Texte source:

Ce livre, c’était un peu ma bible. Je me souviens encore de sa couverture jaune et du ton moralisateur mais compatissant de ce qui y était écrit. Et il y avait cette page qui disait qu’il fallait être comme une violette au parfum subtil, sur laquelle un jour le Prince (ou le Garçon Au T-shirt Von Dutch, dans la version de l’époque) se pencherait et réaliserait sa valeur. Il ne fallait pas être une de ces fleurs odorantes, tape-à-l’oeil, non, plutôt une discrète, une que personne ne remarque mais qui, au fond, est la femme idéale pour le Prince de conte de fées. Il fallait attendre, passive, qu’Il nous remarque. Qu’Il nous chérisse. Qu’Il voit en nous ce que personne n’a vu auparavant.

Ca m’allait très bien, a moi la binoclarde, l’intello, celle que les garçons ne regardaient pas. Je me complaisais dans l’idée qu’un jour, un Garçon Exceptionnel verrait en moi ce que, pour l’instant, moi-même je ne voyais pas très bien. Il adorerait ce que je détestais, mon corps, ma sensibilité envahissante, mon décalage, et me permettrait de l’accepter. Son amour me sauverait de mon estime de moi qui avoisinait le niveau zéro. Enfin, je prouverais au monde que moi aussi, j’étais baisable, que moi aussi, on pouvait m’aimer. Bon. Ce n’est jamais arrivé. A la place, je suis devenue gouine.

Consigne 1: Dans le témoignage, de quelle couleur était la couverture du livre ?
Consigne 2: D'après le témoignage, pourquoi l'idée de la fleur discrète convenait-elle si bien à la personne qui écrit ? Répondez en une à trois phrases.
Consigne 3: Modifiez le passage du témoignage qui commence aux mots « Ce livre, c’était » et s'arrête après « n’a vu auparavant. », en remplaçant « violette » par « pâquerette ».
Les entrées ne sont pas nécessaires ici.

Entrées fournies:
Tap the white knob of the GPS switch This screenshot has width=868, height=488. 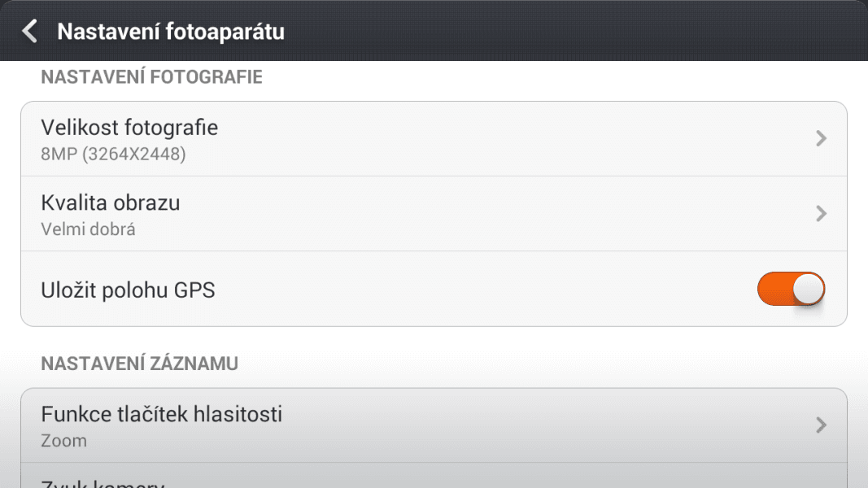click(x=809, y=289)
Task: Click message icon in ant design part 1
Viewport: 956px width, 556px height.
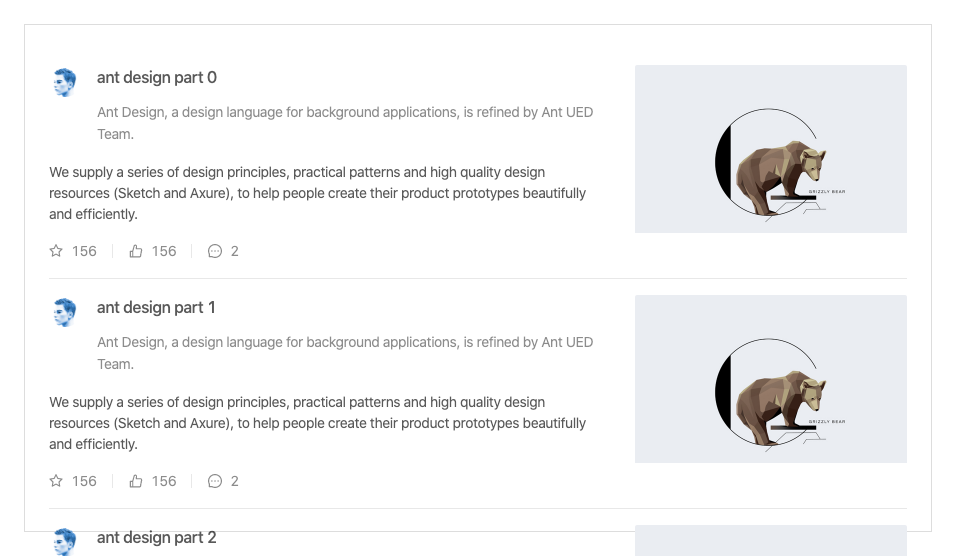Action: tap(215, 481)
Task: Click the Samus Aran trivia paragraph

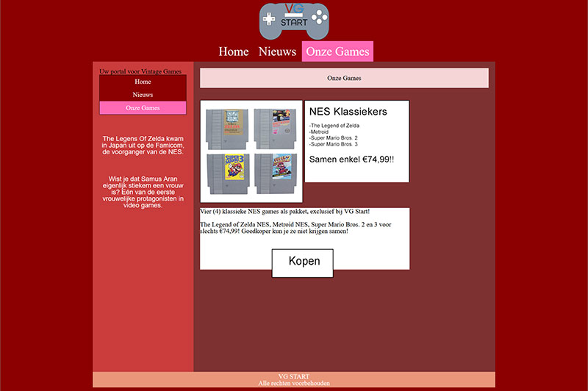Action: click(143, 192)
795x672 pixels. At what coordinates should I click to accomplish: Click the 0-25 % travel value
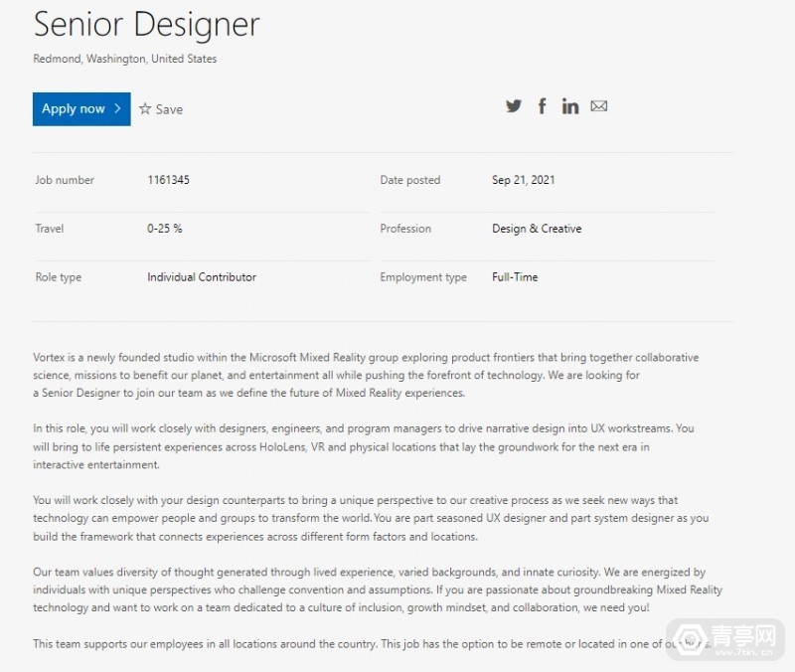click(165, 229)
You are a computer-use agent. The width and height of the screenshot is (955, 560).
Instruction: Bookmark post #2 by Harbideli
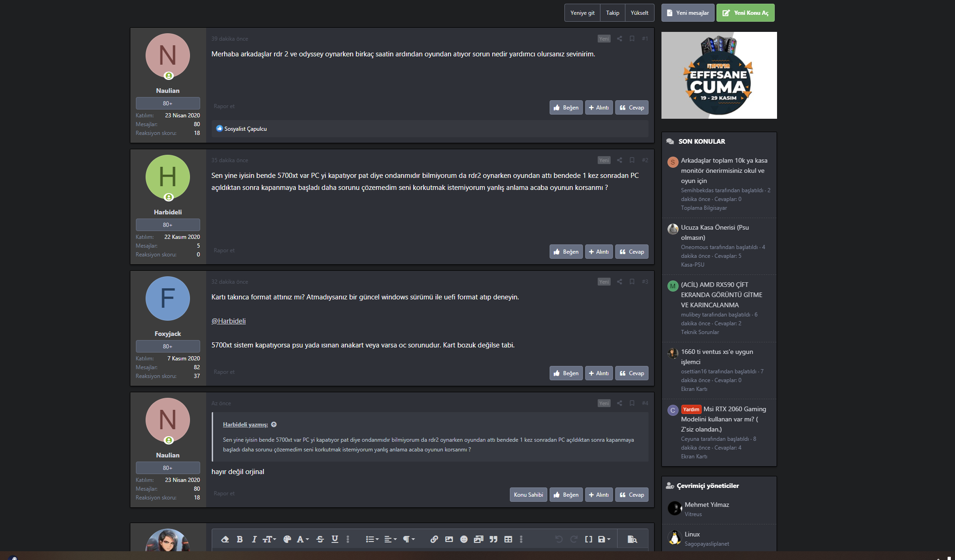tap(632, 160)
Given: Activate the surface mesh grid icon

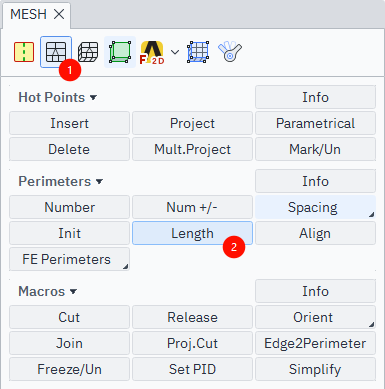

Réponse rédigée 1: Elle était jaune.

Réponse rédigée 2: Cette idée lui convenait parce qu'elle était la binoclarde, l'intello, celle que les garçons ne regardaient pas. Elle se complaisait dans l'idée qu'un Garçon Exceptionnel verrait un jour en elle ce qu'elle-même ne voyait pas très bien.

Réponse rédigée 3:
Ce livre, c’était un peu ma bible. Je me souviens encore de sa couverture jaune et du ton moralisateur mais compatissant de ce qui y était écrit. Et il y avait cette page qui disait qu’il fallait être comme une pâquerette au parfum subtil, sur laquelle un jour le Prince (ou le Garçon Au T-shirt Von Dutch, dans la version de l’époque) se pencherait et réaliserait sa valeur. Il ne fallait pas être une de ces fleurs odorantes, tape-à-l’oeil, non, plutôt une discrète, une que personne ne remarque mais qui, au fond, est la femme idéale pour le Prince de conte de fées. Il fallait attendre, passive, qu’Il nous remarque. Qu’Il nous chérisse. Qu’Il voit en nous ce que personne n’a vu auparavant.